* _PROVIDED ENTRIES_
··········
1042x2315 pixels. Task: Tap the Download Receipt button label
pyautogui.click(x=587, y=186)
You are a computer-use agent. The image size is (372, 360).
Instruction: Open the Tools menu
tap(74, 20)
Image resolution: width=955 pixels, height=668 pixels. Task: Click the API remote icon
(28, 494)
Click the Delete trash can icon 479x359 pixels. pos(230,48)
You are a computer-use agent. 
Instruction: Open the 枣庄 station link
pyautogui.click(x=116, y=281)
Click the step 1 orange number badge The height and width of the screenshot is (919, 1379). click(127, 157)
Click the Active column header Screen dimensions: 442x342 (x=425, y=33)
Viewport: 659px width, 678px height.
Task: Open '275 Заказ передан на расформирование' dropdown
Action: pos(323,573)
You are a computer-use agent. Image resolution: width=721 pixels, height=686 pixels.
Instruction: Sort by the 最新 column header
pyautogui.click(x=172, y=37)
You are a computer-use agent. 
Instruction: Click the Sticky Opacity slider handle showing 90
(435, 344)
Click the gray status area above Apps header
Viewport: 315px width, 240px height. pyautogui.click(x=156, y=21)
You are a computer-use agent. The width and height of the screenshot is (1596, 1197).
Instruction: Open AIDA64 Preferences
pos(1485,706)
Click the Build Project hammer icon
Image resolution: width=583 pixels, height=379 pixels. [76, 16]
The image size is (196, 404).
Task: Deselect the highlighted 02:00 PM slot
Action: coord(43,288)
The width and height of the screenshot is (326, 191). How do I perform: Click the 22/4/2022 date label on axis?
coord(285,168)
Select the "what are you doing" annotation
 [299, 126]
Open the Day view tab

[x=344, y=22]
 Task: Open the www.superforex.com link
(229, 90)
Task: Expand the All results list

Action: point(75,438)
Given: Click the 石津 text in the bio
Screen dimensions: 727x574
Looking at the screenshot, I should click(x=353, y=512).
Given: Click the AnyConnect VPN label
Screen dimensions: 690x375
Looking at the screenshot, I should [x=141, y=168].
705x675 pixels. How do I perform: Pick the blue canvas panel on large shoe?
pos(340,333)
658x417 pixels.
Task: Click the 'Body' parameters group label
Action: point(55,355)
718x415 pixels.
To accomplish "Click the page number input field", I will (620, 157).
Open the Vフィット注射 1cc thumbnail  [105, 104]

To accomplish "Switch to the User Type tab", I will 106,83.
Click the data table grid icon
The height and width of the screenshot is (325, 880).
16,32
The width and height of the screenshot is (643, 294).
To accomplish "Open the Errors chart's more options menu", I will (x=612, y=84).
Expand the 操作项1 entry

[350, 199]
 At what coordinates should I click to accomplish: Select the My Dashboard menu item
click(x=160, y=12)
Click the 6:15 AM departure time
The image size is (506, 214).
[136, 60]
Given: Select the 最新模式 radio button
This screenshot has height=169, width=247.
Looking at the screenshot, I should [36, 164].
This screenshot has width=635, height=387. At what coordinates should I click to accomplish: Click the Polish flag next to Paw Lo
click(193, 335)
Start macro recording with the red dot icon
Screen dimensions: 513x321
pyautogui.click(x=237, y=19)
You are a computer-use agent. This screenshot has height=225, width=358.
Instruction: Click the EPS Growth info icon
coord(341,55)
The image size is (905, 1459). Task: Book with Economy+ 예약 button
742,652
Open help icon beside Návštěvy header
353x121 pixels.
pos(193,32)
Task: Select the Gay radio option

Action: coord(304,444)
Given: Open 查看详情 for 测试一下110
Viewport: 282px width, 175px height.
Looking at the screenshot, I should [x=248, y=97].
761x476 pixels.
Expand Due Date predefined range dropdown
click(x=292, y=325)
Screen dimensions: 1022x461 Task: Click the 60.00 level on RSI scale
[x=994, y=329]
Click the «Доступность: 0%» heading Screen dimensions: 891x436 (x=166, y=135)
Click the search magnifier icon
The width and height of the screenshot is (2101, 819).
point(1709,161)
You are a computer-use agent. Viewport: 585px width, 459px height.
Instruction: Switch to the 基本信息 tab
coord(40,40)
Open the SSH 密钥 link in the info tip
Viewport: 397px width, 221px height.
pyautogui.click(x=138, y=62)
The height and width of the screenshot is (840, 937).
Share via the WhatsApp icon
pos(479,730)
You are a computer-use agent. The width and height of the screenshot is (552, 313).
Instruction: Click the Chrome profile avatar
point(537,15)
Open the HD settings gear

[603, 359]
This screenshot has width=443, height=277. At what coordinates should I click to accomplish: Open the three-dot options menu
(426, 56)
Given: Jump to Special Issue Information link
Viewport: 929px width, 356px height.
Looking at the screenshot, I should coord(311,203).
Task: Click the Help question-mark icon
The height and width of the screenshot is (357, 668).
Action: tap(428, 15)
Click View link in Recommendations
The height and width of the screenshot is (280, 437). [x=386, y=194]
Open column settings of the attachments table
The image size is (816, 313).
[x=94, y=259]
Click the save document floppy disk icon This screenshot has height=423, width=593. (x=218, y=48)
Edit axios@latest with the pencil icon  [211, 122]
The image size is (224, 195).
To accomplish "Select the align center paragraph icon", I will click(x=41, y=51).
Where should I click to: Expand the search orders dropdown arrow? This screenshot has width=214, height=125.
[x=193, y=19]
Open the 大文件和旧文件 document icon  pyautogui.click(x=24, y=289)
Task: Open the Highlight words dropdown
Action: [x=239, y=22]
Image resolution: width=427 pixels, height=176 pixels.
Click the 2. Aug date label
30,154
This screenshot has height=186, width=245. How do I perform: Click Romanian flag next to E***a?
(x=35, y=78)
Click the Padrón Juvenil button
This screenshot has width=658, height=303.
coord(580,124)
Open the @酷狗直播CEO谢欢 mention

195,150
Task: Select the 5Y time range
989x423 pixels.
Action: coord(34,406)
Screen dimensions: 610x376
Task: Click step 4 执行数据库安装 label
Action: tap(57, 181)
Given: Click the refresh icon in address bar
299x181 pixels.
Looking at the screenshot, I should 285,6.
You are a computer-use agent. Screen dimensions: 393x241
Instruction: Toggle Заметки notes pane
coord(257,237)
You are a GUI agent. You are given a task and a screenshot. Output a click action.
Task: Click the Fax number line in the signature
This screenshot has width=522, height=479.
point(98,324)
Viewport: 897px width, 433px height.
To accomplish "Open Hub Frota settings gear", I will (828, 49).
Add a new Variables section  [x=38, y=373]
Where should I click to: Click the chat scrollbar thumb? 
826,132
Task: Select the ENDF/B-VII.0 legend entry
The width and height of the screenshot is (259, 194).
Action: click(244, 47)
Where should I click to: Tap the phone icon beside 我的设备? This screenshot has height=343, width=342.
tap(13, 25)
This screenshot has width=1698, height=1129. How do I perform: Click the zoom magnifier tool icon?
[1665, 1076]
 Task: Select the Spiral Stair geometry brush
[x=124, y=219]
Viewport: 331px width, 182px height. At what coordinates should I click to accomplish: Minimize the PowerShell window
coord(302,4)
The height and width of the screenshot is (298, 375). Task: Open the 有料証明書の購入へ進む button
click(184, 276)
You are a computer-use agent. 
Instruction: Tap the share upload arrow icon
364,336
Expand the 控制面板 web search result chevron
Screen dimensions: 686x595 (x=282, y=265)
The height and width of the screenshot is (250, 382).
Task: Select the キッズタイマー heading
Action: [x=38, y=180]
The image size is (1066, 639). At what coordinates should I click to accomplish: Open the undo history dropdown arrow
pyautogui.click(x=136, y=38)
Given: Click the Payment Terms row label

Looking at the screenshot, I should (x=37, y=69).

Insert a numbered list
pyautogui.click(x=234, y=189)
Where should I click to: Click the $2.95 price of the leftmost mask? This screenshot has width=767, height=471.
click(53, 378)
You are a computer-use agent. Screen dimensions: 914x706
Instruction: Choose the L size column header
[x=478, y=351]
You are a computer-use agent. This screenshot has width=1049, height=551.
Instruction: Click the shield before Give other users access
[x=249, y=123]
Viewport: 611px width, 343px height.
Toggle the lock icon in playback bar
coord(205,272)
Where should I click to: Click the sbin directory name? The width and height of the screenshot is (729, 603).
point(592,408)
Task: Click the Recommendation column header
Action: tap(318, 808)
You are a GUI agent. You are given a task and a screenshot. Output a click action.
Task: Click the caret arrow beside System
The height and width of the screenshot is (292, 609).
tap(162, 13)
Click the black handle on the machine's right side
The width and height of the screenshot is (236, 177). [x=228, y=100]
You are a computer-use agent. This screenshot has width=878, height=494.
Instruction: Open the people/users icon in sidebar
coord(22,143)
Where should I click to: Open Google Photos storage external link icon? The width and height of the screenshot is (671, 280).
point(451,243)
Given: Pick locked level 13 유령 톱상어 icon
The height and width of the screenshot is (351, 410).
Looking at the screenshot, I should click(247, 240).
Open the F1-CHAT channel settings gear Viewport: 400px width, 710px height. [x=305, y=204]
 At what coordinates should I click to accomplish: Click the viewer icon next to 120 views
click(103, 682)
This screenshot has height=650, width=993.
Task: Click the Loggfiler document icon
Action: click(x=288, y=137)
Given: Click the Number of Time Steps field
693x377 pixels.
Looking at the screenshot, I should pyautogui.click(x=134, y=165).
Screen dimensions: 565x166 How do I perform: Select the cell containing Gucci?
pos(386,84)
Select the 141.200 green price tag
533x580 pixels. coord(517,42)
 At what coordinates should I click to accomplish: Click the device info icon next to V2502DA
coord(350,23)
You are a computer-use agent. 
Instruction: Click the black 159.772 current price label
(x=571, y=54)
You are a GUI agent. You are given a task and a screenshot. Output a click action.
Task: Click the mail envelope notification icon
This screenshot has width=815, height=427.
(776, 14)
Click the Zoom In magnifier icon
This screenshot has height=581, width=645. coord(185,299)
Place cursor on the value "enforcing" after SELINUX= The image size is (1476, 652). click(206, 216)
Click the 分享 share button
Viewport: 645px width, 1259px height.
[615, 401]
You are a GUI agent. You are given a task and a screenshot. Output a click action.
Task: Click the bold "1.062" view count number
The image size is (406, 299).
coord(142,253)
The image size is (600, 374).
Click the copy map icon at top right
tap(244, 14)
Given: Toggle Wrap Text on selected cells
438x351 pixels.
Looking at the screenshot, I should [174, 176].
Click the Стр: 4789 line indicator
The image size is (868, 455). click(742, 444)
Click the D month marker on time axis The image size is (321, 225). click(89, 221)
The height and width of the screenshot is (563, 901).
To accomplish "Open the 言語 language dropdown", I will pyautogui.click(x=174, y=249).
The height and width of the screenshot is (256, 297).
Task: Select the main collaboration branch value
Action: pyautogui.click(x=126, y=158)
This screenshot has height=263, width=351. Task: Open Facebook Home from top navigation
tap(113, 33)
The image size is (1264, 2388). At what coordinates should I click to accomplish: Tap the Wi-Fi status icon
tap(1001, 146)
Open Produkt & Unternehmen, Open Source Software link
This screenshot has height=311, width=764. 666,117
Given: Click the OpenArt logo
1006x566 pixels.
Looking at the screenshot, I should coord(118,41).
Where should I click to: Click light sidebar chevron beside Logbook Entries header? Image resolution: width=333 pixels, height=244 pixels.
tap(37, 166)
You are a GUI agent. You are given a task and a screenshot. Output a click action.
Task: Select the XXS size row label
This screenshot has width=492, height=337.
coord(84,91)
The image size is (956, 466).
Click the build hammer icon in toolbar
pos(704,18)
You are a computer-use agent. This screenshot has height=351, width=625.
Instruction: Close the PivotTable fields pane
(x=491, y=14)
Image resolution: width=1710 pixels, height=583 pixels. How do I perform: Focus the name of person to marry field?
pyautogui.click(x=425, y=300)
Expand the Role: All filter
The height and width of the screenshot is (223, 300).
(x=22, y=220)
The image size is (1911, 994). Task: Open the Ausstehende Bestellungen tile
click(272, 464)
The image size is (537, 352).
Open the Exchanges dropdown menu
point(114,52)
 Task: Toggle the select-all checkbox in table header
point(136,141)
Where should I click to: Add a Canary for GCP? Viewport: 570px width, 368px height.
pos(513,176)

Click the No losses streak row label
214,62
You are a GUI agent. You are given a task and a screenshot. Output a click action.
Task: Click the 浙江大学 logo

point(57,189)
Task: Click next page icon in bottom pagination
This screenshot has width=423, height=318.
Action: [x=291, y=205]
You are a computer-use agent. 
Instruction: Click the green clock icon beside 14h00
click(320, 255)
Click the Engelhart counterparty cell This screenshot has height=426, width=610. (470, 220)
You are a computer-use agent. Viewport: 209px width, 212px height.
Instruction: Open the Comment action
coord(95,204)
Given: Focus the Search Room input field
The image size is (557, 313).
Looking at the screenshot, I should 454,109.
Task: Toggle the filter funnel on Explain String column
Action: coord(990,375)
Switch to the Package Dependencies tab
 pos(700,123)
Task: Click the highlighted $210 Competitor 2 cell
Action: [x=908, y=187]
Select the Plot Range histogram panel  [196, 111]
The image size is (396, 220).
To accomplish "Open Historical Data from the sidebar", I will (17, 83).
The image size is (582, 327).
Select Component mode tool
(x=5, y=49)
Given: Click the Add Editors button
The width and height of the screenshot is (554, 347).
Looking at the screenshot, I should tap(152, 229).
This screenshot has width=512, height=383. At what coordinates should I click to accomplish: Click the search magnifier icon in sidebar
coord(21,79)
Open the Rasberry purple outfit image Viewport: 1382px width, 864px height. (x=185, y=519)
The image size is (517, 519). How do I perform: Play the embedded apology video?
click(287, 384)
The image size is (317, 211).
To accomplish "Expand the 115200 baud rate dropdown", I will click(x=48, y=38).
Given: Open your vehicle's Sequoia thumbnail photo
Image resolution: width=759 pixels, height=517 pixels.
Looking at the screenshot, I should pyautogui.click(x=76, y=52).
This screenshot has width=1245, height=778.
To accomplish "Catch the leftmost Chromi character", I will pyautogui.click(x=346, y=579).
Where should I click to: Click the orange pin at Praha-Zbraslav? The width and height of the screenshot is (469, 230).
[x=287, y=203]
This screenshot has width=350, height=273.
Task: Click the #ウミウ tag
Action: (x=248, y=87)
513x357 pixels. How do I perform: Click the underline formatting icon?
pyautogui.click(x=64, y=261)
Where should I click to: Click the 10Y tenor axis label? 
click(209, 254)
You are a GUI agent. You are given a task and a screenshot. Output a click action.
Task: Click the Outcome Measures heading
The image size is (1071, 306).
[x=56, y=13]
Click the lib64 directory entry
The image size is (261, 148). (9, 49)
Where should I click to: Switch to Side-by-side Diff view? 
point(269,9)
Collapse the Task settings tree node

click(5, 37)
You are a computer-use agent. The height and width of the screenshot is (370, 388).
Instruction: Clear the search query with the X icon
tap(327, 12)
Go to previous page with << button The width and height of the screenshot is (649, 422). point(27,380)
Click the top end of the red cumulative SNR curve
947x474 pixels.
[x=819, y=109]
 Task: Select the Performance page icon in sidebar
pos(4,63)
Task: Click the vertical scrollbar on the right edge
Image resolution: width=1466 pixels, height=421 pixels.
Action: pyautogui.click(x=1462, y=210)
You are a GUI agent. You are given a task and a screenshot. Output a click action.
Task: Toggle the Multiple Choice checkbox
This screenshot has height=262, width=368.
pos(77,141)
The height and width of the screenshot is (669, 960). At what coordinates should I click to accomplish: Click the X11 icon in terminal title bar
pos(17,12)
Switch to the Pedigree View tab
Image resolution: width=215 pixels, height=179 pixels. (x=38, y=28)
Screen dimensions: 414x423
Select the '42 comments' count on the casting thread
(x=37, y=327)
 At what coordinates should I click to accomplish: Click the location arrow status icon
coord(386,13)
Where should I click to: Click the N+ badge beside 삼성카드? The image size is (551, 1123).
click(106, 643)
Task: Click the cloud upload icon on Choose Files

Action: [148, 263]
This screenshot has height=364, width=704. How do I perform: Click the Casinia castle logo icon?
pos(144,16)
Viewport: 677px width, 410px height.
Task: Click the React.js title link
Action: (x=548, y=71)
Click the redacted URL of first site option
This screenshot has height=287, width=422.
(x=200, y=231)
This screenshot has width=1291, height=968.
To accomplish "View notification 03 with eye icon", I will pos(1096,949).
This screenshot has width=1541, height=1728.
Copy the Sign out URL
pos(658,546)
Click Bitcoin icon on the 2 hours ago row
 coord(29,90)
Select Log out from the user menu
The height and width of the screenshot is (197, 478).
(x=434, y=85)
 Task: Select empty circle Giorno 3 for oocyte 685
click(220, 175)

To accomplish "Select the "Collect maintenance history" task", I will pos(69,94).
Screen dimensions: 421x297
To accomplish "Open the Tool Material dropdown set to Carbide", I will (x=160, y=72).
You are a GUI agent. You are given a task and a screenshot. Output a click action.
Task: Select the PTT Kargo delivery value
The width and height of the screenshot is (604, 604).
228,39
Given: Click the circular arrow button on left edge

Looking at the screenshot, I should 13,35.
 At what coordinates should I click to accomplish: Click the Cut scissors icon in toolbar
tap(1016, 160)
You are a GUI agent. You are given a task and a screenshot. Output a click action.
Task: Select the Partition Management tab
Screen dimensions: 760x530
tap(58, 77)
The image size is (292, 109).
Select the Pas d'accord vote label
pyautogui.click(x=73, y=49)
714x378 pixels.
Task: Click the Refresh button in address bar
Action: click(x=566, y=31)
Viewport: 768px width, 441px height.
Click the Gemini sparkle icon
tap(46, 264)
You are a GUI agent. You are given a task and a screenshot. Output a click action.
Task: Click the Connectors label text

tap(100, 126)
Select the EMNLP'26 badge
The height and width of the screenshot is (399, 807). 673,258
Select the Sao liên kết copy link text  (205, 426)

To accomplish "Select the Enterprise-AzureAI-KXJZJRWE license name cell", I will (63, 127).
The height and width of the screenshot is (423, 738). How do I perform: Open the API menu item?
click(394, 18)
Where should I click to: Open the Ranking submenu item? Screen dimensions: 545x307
··········
* _DIRECTIONS FOR THIS TASK_
Each line carrying the string "thumbnail" should be copied out from the entries.

* _ANSWER SPACE_
Open the Vフィット注射 1cc thumbnail  [105, 104]
Given: Open your vehicle's Sequoia thumbnail photo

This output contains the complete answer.